After dealing with another attempted betrayal in a night club – Karen turning the music up so Jason’s shots will not be heard – the duo rendezvous with Adam, their mother, and the other members of the gang.

At this point also we get a more diegetic explanation for Jason’s avoidance of alcohol, his mother being an alcoholic. This said, he later sends his mother a crate of whiskey as a gift; Adam, whether out of concern for his mother and/or a desire to discredit his half-brother, has the bottles watered down. When Jason learns of this, he gifts his mother another lot of the proper, good stuff. Amusingly, this time we see the bottles, complete with telltale J&B labels.

Rather more important in relation to the narrative, however, is that Jason announces he is not going to share the loot with his brother and the others, instead intending to use the $100,000 to bankroll setting up his own gang. To this end, he has hidden the loot; it may be significant that we do not see him do this.

Jason is the bastard.

What Jason proves not to have foreseen, however, is Karen’s betraying him to Adam. Worse, Adam has his surgeon associate (an unrecognisable Umberto Raho) shoot Jason up with drugs and sever the tendons in the wrist of his gun hand.
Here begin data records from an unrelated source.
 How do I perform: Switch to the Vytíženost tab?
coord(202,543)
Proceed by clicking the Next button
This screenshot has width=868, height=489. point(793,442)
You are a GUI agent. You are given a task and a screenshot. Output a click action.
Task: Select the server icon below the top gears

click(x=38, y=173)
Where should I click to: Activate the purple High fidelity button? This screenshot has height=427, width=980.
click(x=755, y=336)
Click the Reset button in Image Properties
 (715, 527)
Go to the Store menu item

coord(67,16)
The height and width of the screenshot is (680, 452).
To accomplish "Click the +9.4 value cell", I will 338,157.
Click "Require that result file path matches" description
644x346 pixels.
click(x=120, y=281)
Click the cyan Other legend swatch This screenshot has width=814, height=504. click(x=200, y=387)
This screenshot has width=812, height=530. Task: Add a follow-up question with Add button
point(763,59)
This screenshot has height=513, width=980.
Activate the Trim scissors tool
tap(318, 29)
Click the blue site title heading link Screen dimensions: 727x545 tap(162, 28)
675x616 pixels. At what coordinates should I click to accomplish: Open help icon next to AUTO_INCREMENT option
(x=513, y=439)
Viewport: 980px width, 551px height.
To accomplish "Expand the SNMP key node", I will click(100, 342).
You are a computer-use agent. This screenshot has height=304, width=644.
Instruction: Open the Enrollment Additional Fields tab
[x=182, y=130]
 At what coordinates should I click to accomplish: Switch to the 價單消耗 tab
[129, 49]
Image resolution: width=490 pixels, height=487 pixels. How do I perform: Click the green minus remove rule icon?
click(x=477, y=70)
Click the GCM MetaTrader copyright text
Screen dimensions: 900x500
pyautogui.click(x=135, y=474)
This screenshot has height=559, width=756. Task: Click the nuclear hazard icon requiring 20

Jason is taken in by ranch-owner Barbara (Claudine Auger) who helps him to recover (Gemma here displays his athletic prowess by jumping backwards and somersaulting into the swimming pool, apparently on the first take). Barbara’s kindness makes Jason begin to question his previous life, but not to the extent of foregoing revenge.

Jason may not be the bastard, but he is still one of the bastards.

It is somewhat ironic that, having made some comparably Hollywood-style westerns in Spain, Tessari and Gemma should go to New Mexico to do a crime film with a contemporary setting. This said, the trope of the gunman with a maimed hand is a common one in the Italian western (cf. Django, The Great Silence) and a scene of Jason practising by shooting out the strings of a harp and his donning of a leather wrist-guard seem inspired by A Fistful of Dollars.

Tessari makes good use of the landscape, contrasting its brown and green exteriors with some yellow, blue and red interiors (Dante Ferretti has an early design credit here). Tessari's direction is similar, the obvious stylistic flourishes in some scenes (e.g. Jason’s flashbacks/hallucinations as he stumbles deliriously through the near desert landscape) forming a nice contrast with the less emphatic functional approach elsewhere.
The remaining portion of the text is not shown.